Mit dieser Zuständigkeitsbeschreibung wird das eigentliche Problem erkennbar. Der Europäischen Union geht es nicht um Kultur, um Kunst noch weniger. Für die Europäische Union ist die Kultur eher nebensächlich. In Zukunft soll sie eben in Dienst gestellt werden, um neue „Perspektiven für die Junge Generation“ zu entwickeln. Viel deutlicher wird aber die Sicht der EU auf die Kultur beim Blick in das aktuelle Förderprogramm „Kreatives Europa“. Da wird zunächst als zu Förderndes nicht die Kultur, sondern die „Kulturbranche“ und in gleichem Atemzug der „audiovisuelle Sektor“ genannt. Das Programm unterteilt sich in die drei Bereiche „Unterprogramm Kultur“, „Unterprogramm Media“ und „Bereichsübergreifender Programmteil“. Wer sich alles genau ansieht, wird die Förderung der Künste vermissen. Im Vordergrund stehen „Plattformen“, „Netze“, „Koproduktionen“, „Vertriebsförderung“ oder, wie im übergreifenden Bereich unmissverständlich als förderbedürftig benannt wird, „länderübergreifender Austausch von Erfahrungen und Know-how für neue Geschäfts- und Management-Modelle,…Vernetzung von Kultur- und Kreativorganisationen und Politikverantwortlichen,… gegebenenfalls unter Förderung der digitalen Vernetzung“. Ausdrücklich steht der größte Teil der Fördersumme für das „Unterprogramm Media“ zur Verfügung. Wundert sich da noch jemand, dass die EU dafür keinen ausdrücklich zuständigen Kommissar braucht, oder gerne auch eine Kommissarin?
Nicht nur das aber ist das Dilemma der EU-Kulturpolitik. Vielmehr geht es auch um die für Kultur zur Verfügung stehende Summe.

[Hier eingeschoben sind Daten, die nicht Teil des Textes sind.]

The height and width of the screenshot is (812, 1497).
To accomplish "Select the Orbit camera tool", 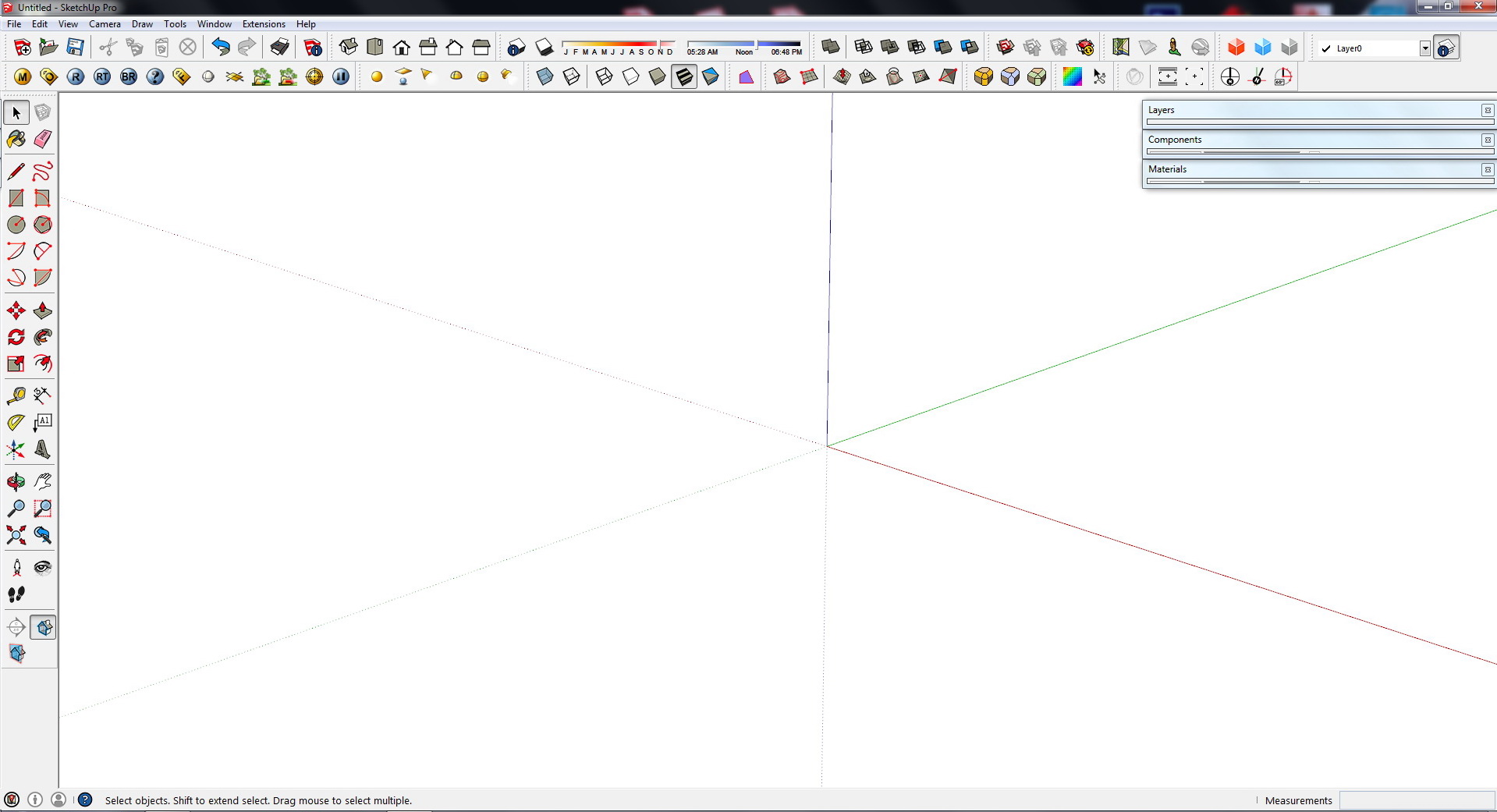I will 16,482.
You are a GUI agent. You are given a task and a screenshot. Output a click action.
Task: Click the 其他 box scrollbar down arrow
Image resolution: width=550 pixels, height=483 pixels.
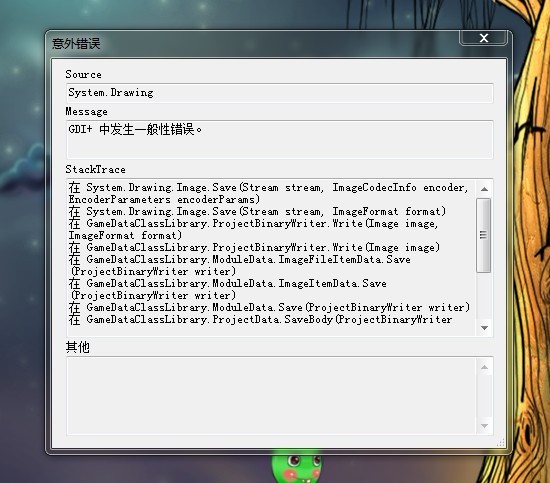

Es sind 31 Prozent der gesamten Fördersumme von 1,46 Milliarden Euro, verteilt auf sieben Jahre versteht sich. Daraus ergeben sich im Durchschnitt etwa 65 Millionen Euro (für alle EU Länder gemeinsam) jährlich, ein Betrag, der in Deutschland gerade einmal dazu reichen würde, ein großes Opernhaus zu finanzieren. Vom Hocker reist das niemanden.

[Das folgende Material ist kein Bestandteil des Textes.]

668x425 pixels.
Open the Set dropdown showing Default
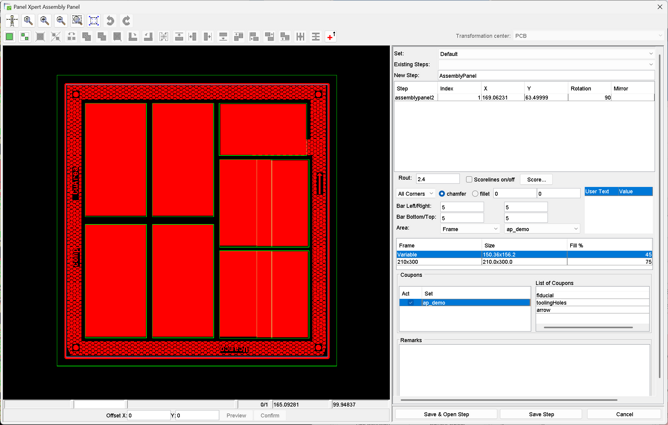click(546, 54)
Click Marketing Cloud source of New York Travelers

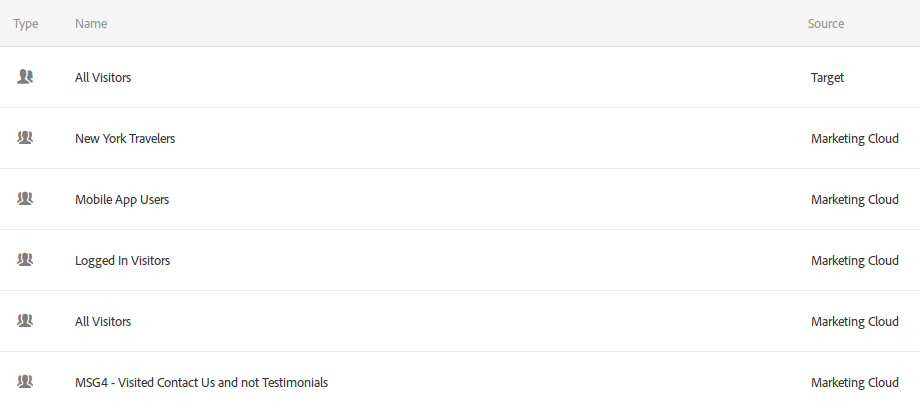pyautogui.click(x=854, y=139)
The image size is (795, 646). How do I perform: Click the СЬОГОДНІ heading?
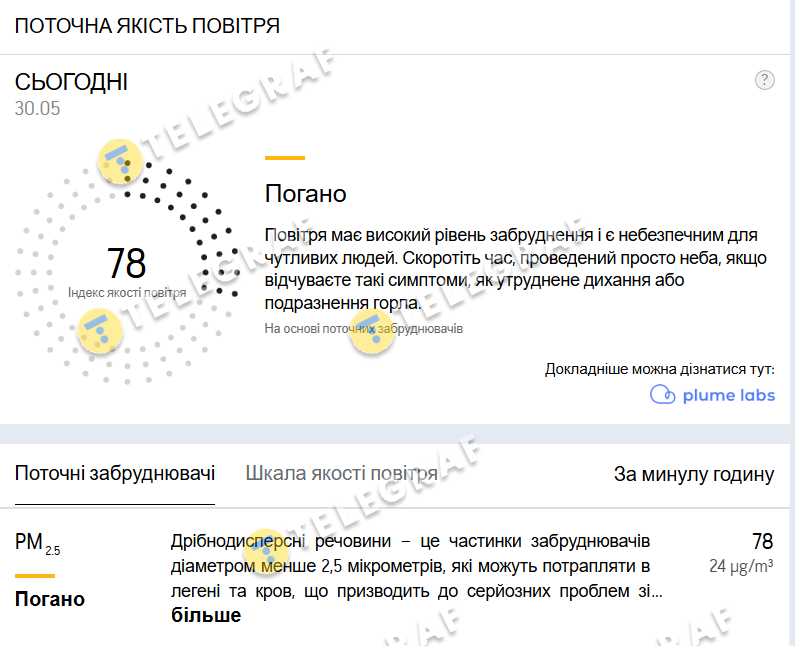[x=71, y=83]
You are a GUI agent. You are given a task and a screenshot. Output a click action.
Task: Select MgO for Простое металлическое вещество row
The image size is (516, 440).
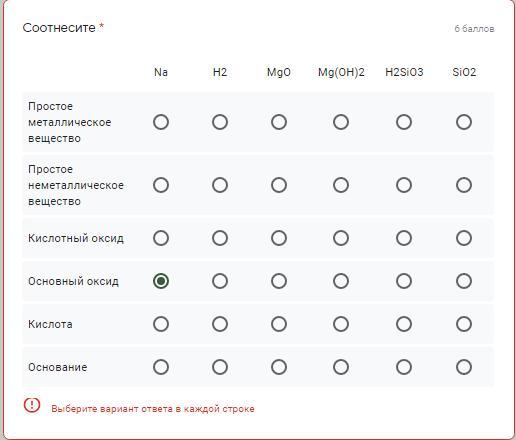click(x=279, y=122)
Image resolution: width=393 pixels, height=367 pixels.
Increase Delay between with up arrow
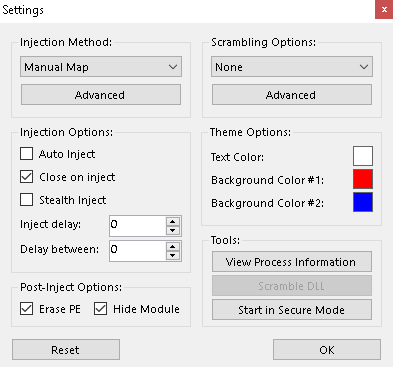coord(173,247)
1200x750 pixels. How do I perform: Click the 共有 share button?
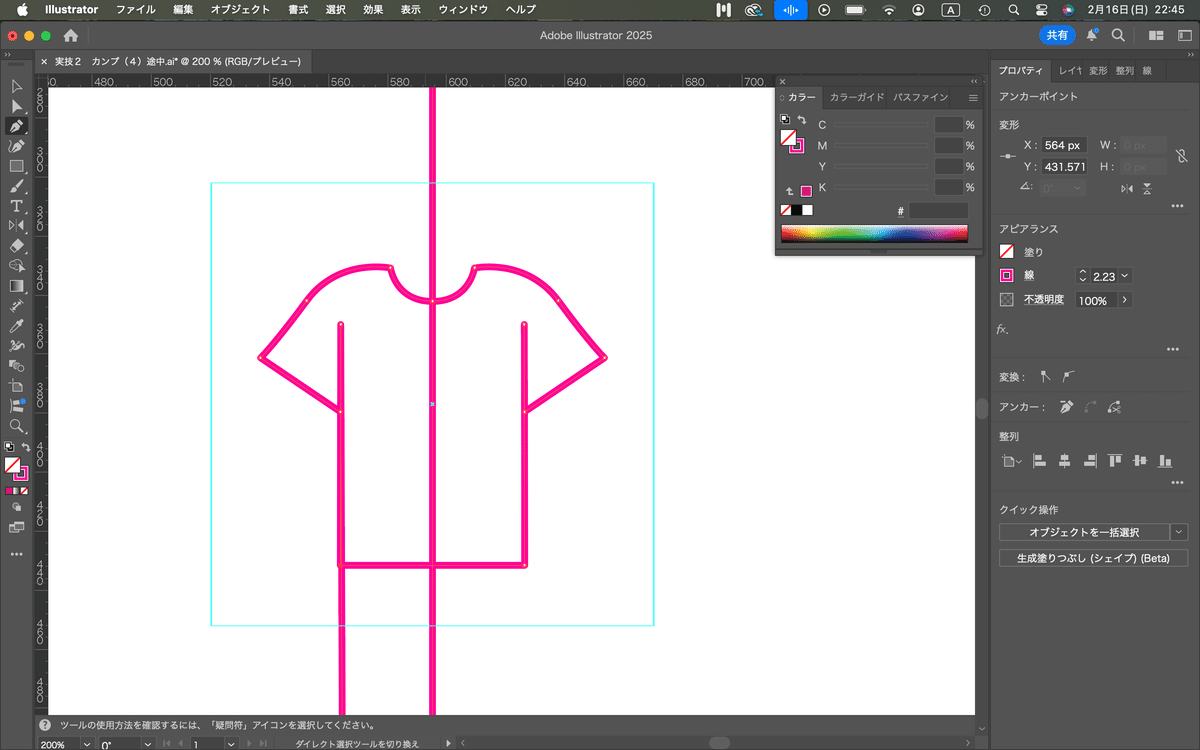point(1056,35)
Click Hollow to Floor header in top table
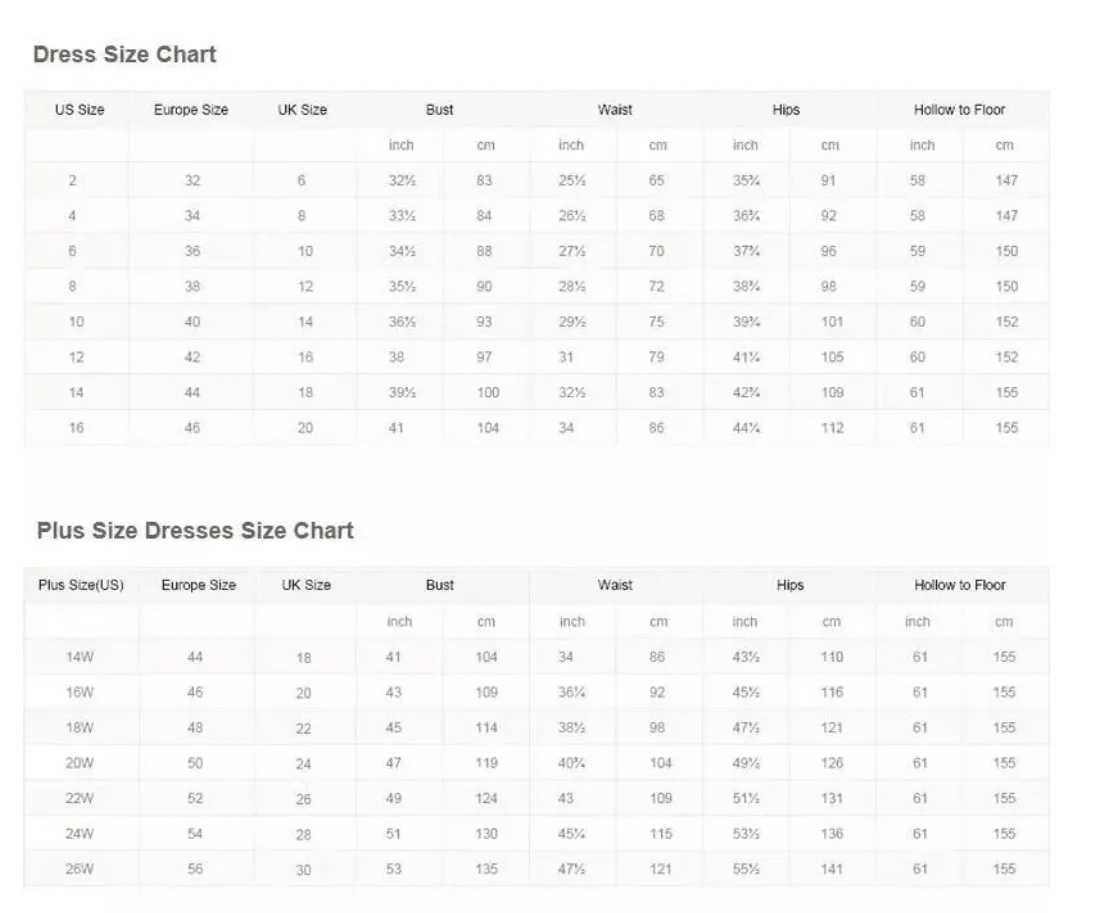 point(959,109)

Auch sonst ist bei der EU leider reichlich Fehlanzeige in Sachen Kultur angesagt. Schon seit Jahren wird vieles beklagt: Der bürokratische Aufwand beim Abrufen der Fördermittel, völlig undurchsichtige Entscheidungsstrukturen bei deren Vergabe, erhebliche Behinderungen bei grenzübergreifenden Projekten, etwa im Steuerrecht oder im Sozialversicherungsrecht, unzulängliche urheberrechtliche Regelungen bei der Nutzung von künstlerischen Produkten im audiovisuellen Bereich. Für Letzteres gibt die neue EU-Richtlinie ersten Anlass zur Hoffnung auf Besserung (siehe dazu auf dieser Seite „Das neue EU-Urheberrecht und seine Bedeutung für die Theater und Orchester“). Aber ansonsten ist in den genannten Problemfeldern eher Tatenlosigkeit zu registrieren. Und was der Brexit für die Kultur bedeuten wird, ist auch kaum absehbar.
Doch gilt wie anderswo in der Politik auch: Nicht verzagen. Gerade im Zuge des in Europa sich immer weiterverbreitenden Rechtspopulismus ist die Verteidigung der Freiheit und gerade der Freiheit der Künste das Gegenmodell zu einer dumpfen Law-and-Order Politik, zu dem ewigen Geschwätz vom christlichen Abendland. Da ist mehr denn je die Europäische Union gefordert und mit ihr wir alle als europäische Bürger. Und wenn wir uns über die Ressortbezeichnungen in der neuen EU-Kommission erregen wollen, dann wäre es gerade deshalb angebracht, Bezeichnungen wie „Schützen, was Europa ausmacht“ zu kritisieren. Denn hierzu haben auch die Rechtspopulisten dezidierte Vorstellungen, die aber sicher nicht die der neuen Kommissionspräsidentin sein werden. Deswegen wäre da wohl ein klares Bekenntnis gefordert mit einer Ressortzuständigkeit für „Freiheit, Gleichheit und Solidarität“. Da wäre dann auch die Kultur gut aufgehoben.